Le tribunal judiciaire de Bordeaux, statuant en référé, rend une ordonnance le 9 avril 2025. Il s’agit d’un litige relatif à un contrat de location longue durée d’un terminal de paiement. Le bailleur demande le paiement de loyers impayés, la restitution du matériel et diverses condamnations pécuniaires. Le juge accueille partiellement les demandes en accordant une provision, en réduisant une clause pénale et en ordonnant la restitution. Il rejette d’autres demandes au motif qu’elles relèvent du fond ou manquent de preuve.
Le pouvoir du juge des référés en matière de provision
Le critère de l’obligation non sérieusement contestable. Le juge accorde une provision au créancier en vertu de l’article 873 du code de procédure civile. Il fonde sa décision sur l’existence d’une obligation qui ne paraît pas sérieusement contestable. « il résulte des pièces produites […] que l’obligation […] ne parait pas sérieusement contestable pour les loyers impayés » (Motifs). Cette appréciation in concreto des éléments du dossier est caractéristique de la procédure de référé. Elle permet une réponse rapide lorsque le droit du demander est établi avec une suffisante vraisemblance.

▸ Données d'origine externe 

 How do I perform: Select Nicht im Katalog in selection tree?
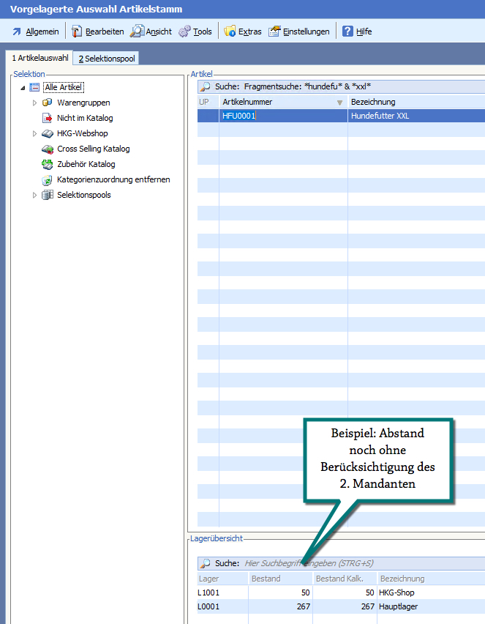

La portée limitée de la condamnation provisionnelle. La décision rappelle les limites inhérentes à la nature provisionnelle de la condamnation. Le juge statue « tous droits, moyens, exceptions des parties demeurant au fond réservés » (Motifs). Cette formule préserve les droits du débiteur à contester l’obligation devant le juge du fond. La jurisprudence confirme ce pouvoir du juge des référés d’accorder une provision lorsque l’obligation n’est pas sérieusement contestable. « Selon l’article 835 alinéa 2 du code de procédure civile, dans les cas où l’existence de l’obligation n’est pas sérieusement contestable, le président du tribunal statuant en référé peut toujours accorder une provision au créancier » (Tribunal judiciaire de Tarascon, le 17 juin 2025, n°25/00260).
La délimitation des pouvoirs du juge des référés
Le rejet des demandes relevant du fond. Le juge refuse de statuer sur une demande de dommages et intérêts pour réticence abusive. Il estime que cette demande excède sa compétence en référé. « il n’appartient pas au juge des référés, d’apprécier une demande de dommages et intérêts qui relève des juges du fond » (Motifs). Cette position est conforme à la distinction classique entre les mesures urgentes et le règlement définitif du litige. Elle protège le principe du double degré de juridiction et les droits de la défense sur des questions complexes.
Le contrôle des demandes accessoires et la charge de la preuve. Le juge exerce un contrôle sur les demandes accessoires et applique strictement la charge de la preuve. Il réduit une clause pénale jugée excessive sans détailler le calcul. Il rejette une demande de frais de gestion par loyer impayé. « Nous ne ferons pas droit à cette demande qu’aucune pièce versée au dossier ne vient justifier » (Motifs). Ce refus illustre l’application de l’article 9 du code de procédure civile. « il incombe à […] la demanderesse de prouver les faits nécessaires au succès de sa demande » (Motifs). Le juge des référés statue ainsi sur les éléments immédiatement vérifiables.